Como bem lembrado pela Magistrada singular, "Difícil acreditar, atualmente, que terras não pertençam a ninguém
e que, para adquiri-la, basta cercar,construir e, posteriormente, requerer o domínio junto à repartição
competente. No mínimo houve ingenuidade e falta de precaução por parte dos réus, mas tal não é suficiente para
caracterizar a alegada boa-fé.
Consequentemente, ao levantarem edícula em terreno alheio cientes da origem espúria de sua posse, agiram os
réus ao alvedrio das mais comezinhas regras de direito, devendo suportar os ônus impostos aos possuidores de
má-fé.
No tocante ao reconhecimento da necessidade de o autor indenizar os réus em virtude das acessões e
benfeitorias realizadas no imóvel, mesmo sendo este possuidores de má-fé, tem-se que tal fato não foi objeto do
recurso, pelo qual não há como se alterar a decisão monocrática neste particular, sob pena de ofensa ao princípio
tantum devolutum quantum appellatum.
3. Por fim, insurgem-se os réus contra sua condenação ao pagamento da verba honorária e das custas
processuais, sustentando que, por serem beneficiários da assistência judiciária, não devem arcar com esse ônus.
Contudo, o fato de a parte ser beneficiária da assistência judiciária não a isenta da condenação nos ônus da
sucumbência, obrigação cuja exigibilidade permanece suspensa a teor do art. 12 da Lei nº 1.060/50: "A parte
beneficiada pela isenção do pagamento das custas ficará obrigada a pagá-las, desde que possa fazê-lo, sem
prejuízo do sustento próprio ou da família. Se dentro de cinco anos, a contar da sentença final, o assistido não
puder satisfazer tal pagamento, a obrigação ficará prescrita". A regra aplica-se igualmente aos honorários
advocatícios.
Neste sentido:
"A concessão do benefício da assistência judiciária gratuita não impede que o juiz condene, ao final, o vencido no
pagamento das custas processuais e dos honorários advocatícios, com a ressalva do art. 12 da Lei nº 1.060/50"

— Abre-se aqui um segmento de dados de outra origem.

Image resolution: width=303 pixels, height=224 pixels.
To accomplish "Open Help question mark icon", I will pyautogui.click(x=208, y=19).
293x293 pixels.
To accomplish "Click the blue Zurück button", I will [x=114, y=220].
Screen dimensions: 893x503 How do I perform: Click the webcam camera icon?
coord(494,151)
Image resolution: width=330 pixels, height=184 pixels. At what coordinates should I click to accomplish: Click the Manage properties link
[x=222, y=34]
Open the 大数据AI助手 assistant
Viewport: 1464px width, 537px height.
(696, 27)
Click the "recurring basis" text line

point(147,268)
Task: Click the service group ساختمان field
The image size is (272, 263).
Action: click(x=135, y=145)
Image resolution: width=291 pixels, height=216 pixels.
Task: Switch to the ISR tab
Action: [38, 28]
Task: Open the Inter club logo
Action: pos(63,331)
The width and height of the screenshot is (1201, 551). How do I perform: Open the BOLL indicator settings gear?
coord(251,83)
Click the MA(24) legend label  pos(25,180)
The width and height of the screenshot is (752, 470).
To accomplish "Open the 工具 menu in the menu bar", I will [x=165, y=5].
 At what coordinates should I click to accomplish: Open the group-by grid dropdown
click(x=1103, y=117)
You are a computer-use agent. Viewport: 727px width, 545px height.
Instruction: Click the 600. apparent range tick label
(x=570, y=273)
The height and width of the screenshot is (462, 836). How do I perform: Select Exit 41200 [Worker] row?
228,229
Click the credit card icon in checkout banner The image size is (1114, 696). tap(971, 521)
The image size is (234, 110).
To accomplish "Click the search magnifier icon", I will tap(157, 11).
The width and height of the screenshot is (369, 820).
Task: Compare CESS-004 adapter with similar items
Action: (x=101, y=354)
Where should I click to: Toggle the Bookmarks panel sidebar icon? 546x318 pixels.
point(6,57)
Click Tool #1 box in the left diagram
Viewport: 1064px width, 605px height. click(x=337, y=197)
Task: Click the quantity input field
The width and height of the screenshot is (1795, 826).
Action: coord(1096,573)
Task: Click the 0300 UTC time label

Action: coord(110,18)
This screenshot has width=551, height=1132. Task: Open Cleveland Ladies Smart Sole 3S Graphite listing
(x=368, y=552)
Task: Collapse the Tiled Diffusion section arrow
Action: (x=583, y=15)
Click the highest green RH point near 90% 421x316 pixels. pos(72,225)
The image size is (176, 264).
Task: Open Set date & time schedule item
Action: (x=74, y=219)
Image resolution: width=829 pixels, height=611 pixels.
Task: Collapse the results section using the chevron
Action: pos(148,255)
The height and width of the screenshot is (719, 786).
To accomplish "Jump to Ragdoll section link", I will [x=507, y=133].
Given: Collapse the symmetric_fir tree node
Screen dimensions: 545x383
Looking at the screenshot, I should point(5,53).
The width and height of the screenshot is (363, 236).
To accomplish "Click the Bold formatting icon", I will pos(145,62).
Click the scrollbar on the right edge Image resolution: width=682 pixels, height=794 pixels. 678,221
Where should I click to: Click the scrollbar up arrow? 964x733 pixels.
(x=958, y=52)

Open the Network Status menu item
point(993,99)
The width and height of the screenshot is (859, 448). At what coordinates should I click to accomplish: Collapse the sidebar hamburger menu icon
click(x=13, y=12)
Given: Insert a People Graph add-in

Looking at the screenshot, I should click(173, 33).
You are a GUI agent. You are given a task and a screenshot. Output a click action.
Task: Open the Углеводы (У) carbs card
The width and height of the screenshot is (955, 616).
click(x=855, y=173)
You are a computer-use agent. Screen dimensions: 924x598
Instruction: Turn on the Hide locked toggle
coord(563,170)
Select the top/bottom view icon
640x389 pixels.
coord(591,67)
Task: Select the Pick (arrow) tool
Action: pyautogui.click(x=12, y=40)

(AC nº 2000.023485-0, deste relator).
"ASSISTÊNCIA JUDICIÁRIA. Ônus da sucumbência. Imposição ao vencido. Art. 12 da Lei 1060/50. Ao beneficiário
da assistência judiciária, vencido na causa, pode ser imposta a condenação nos ônus da sucumbência, nos
termos do art. 12 da Lei 1060/50, ficando suspensa sua cobrança por até cinco anos" (Resp nº 72.872, Min. Ruy
Rosado de Aguiar).
"O beneficiário da justiça gratuita não tem direito à isenção da condenação nas verbas de sucumbência, mas à
suspensão do pagamento, enquanto durar a situação de pobreza, pelo prazo máximo de cinco anos, findo o qual
estará prescrita a obrigação, a teor do disposto no artigo 12 da Lei nº 1.060/50" (AGREsp nº 364.021, Min.
Laurita Vaz).
"Ao beneficiário vencido da assistência judiciária pode ser imposta a condenação nas custas e honorários
advocatícios. Contudo, fica suspensa a obrigação pelo período de até cinco anos, enquanto persistir o estado de
pobreza, extinguindo-se a dívida, após, pela sua prescrição. Precedentes do STJ" (Resp nº 129.261, Min. Aldir
Passarinho Júnior).
DECISÃO
Nos termos do voto do relator, à unanimidade, negaram provimento ao recurso.
Participou do julgamento o Excelentíssimo Senhor Desembargador Jânio Machado.